Baycomms Broadcasting Corporation
- Type: Subsidiary
- Industry: Broadcasting
- Founded: April 17, 1992
- Founder: Ernesto Yabut
- Headquarters: 26th Floor, One San Miguel Avenue Bldg., San Miguel Avenue corner Shaw Boulevard, Ortigas Center, Pasig, Philippines
- Key people: Elmer Catulpos (Pres. and CEO, Brigada Group of Companies)
- Parent: Brigada Mass Media Corporation
- Website: brigada.ph

= Baycomms Broadcasting Corporation =

Philippine radio network

Baycomms Broadcasting Corporation (BBC) is a Philippine broadcast media company. Formerly a radio network which operated a number of stations across regional areas in the Philippines under the Bay Radio branding, it currently serves as the license holder for majority of the stations under the Brigada News FM of Brigada Mass Media Corporation, which acquired the company in 2013.

The network never had a Bay Radio station in Metro Manila, Cebu and Davao during its existence.

==History==
Baycomms Broadcasting Corporation was founded in 1992 by Ernesto Yabut, with 93.5 FM in Olongapo & 89.9 FM in Zamboanga City.

Financial struggles would later hound the network as within the late 2000s, a number of Bay Radio stations were either sold to other networks or continue with operation cuts. Among those were DXRK Cagayan de Oro, which was sold to Hypersonic Broadcasting Center in 2011 & became Magnum Radio 99.9, and DXYM General Santos, which became the nucleus of Brigada News FM in 2009.

In February 2013, Baycomms was acquired by Brigada Mass Media Corporation from the group of the network's founder Ernesto Yabut. Soon, its stations started carrying the brand Brigada News FM.

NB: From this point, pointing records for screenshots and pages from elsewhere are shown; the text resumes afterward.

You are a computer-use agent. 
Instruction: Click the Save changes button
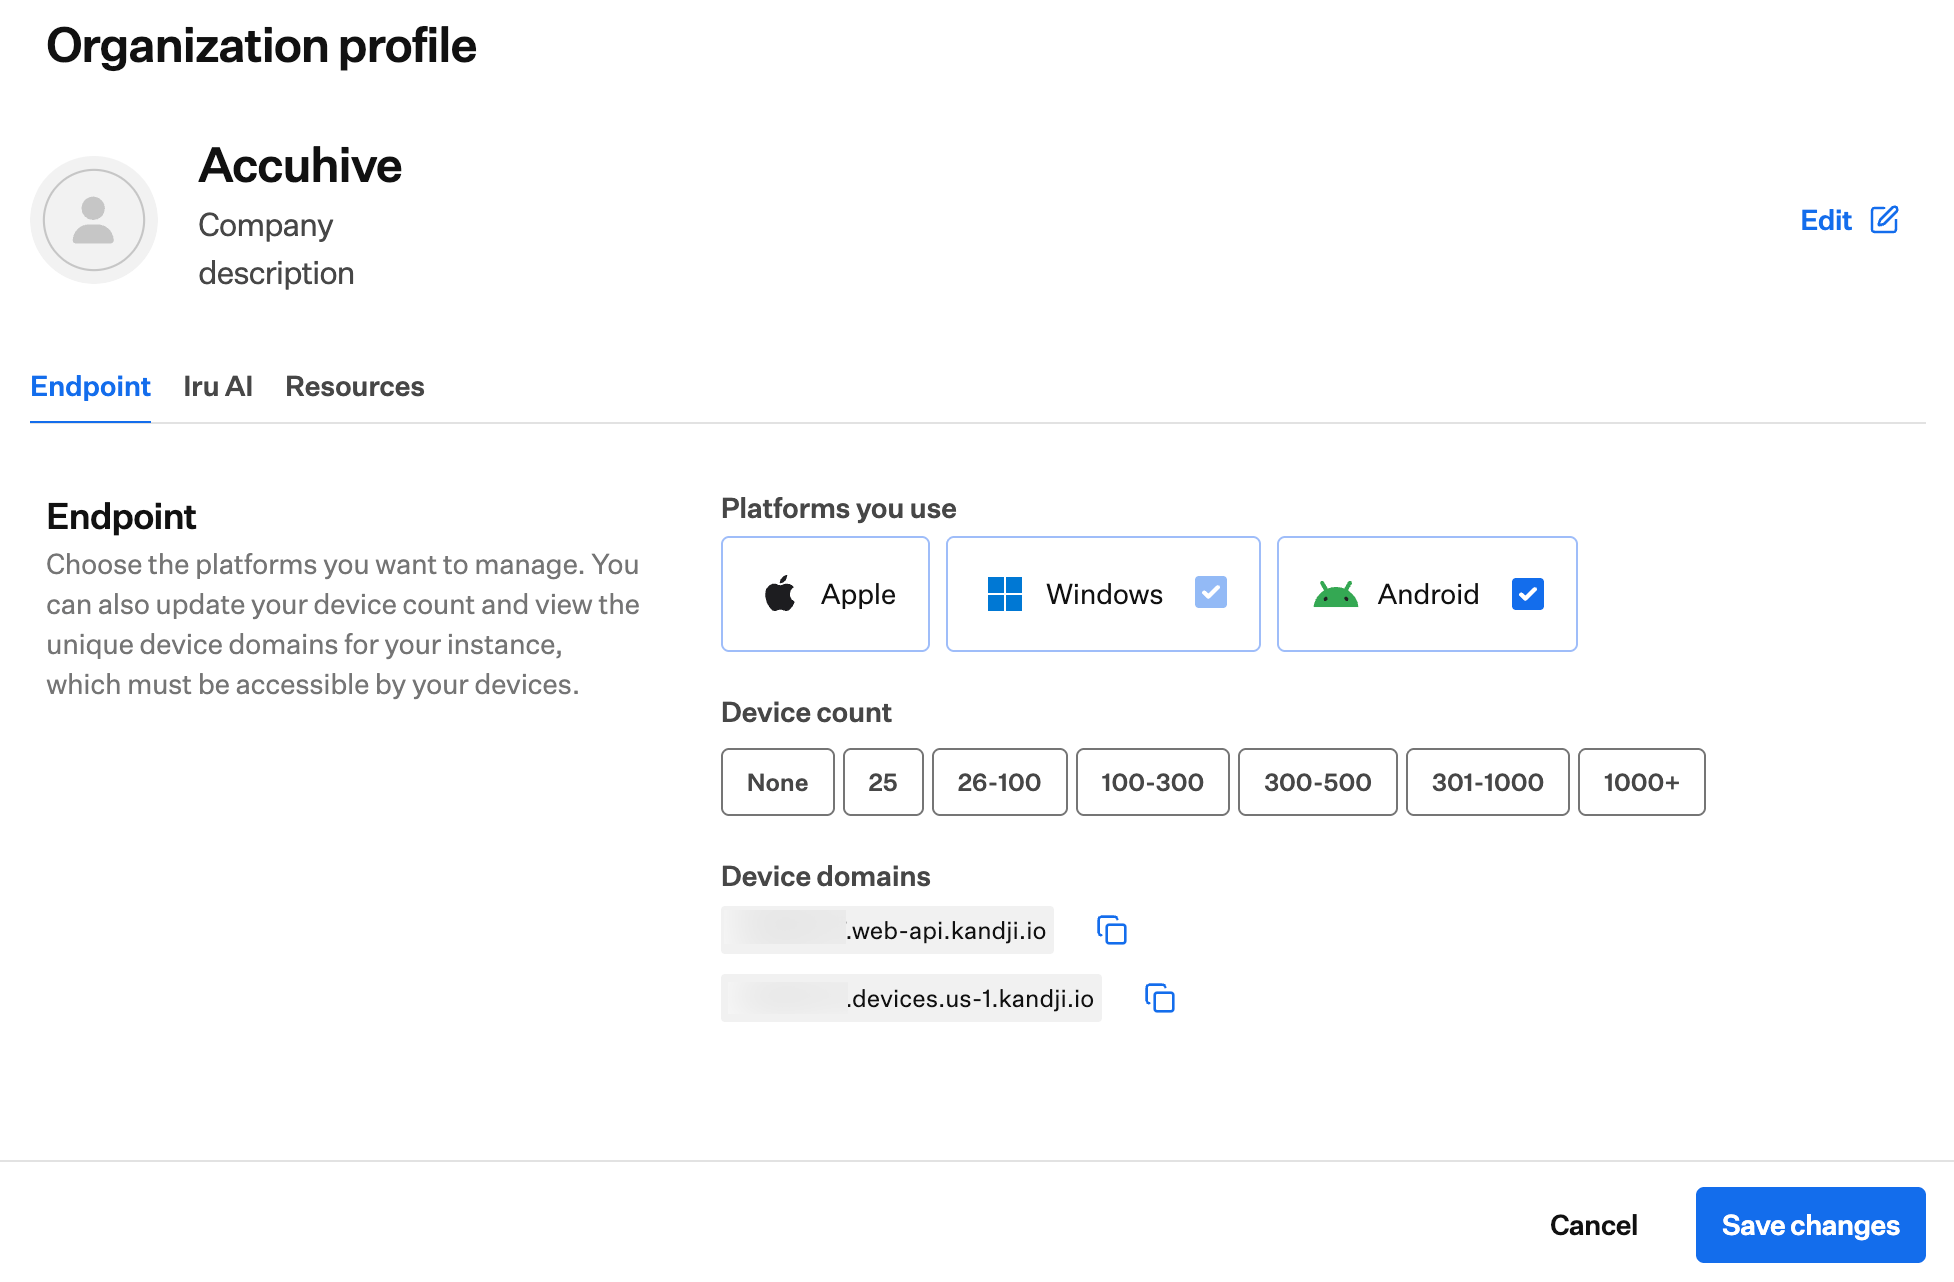tap(1810, 1224)
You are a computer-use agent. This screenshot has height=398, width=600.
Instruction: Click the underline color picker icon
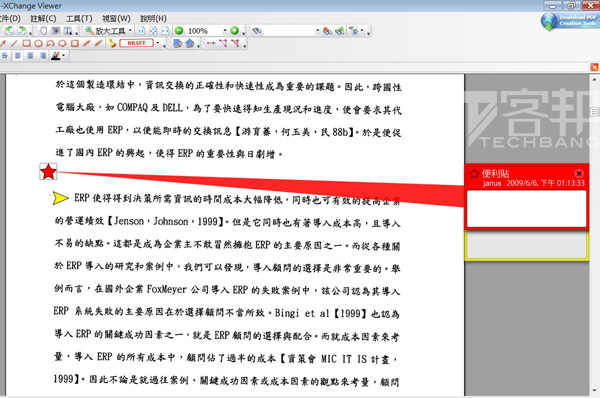(x=56, y=56)
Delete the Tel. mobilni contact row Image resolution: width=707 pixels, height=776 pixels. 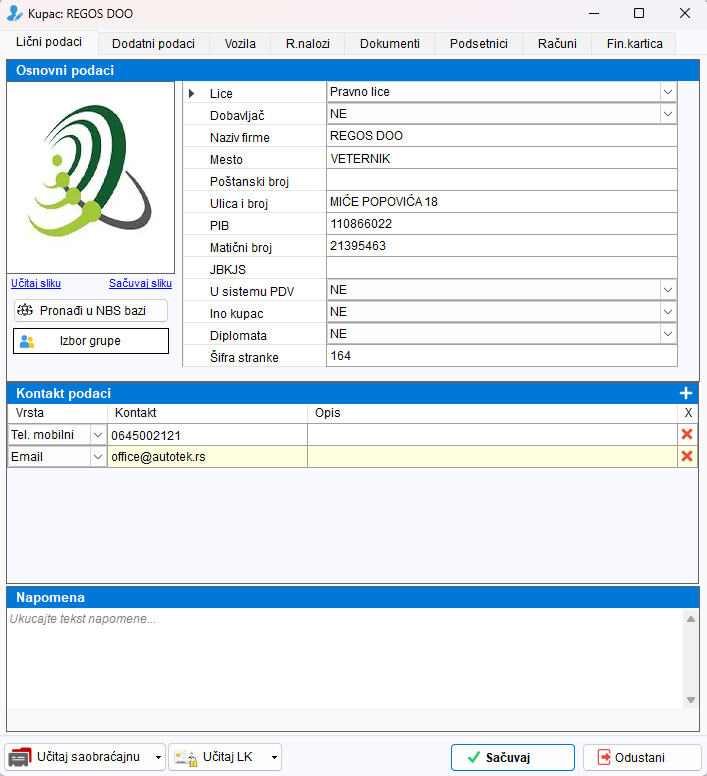[x=687, y=435]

On June 24, 2021, Philippine President Rodrigo Duterte signed Republic Act No. 11555 which renewed Baycomms's legislative franchise for another 25 years. The law granted Baycomms a franchise to construct, install, establish, operate, and maintain for commercial purposes and in the public interest, radio and television broadcasting stations, including digital and pay television system, through microwave, satellite or whatever means, as well as the use of any new technology in television and radio systems, with the corresponding technological auxiliaries and facilities, special broadcast and other program and distribution services and relay stations in the Philippines.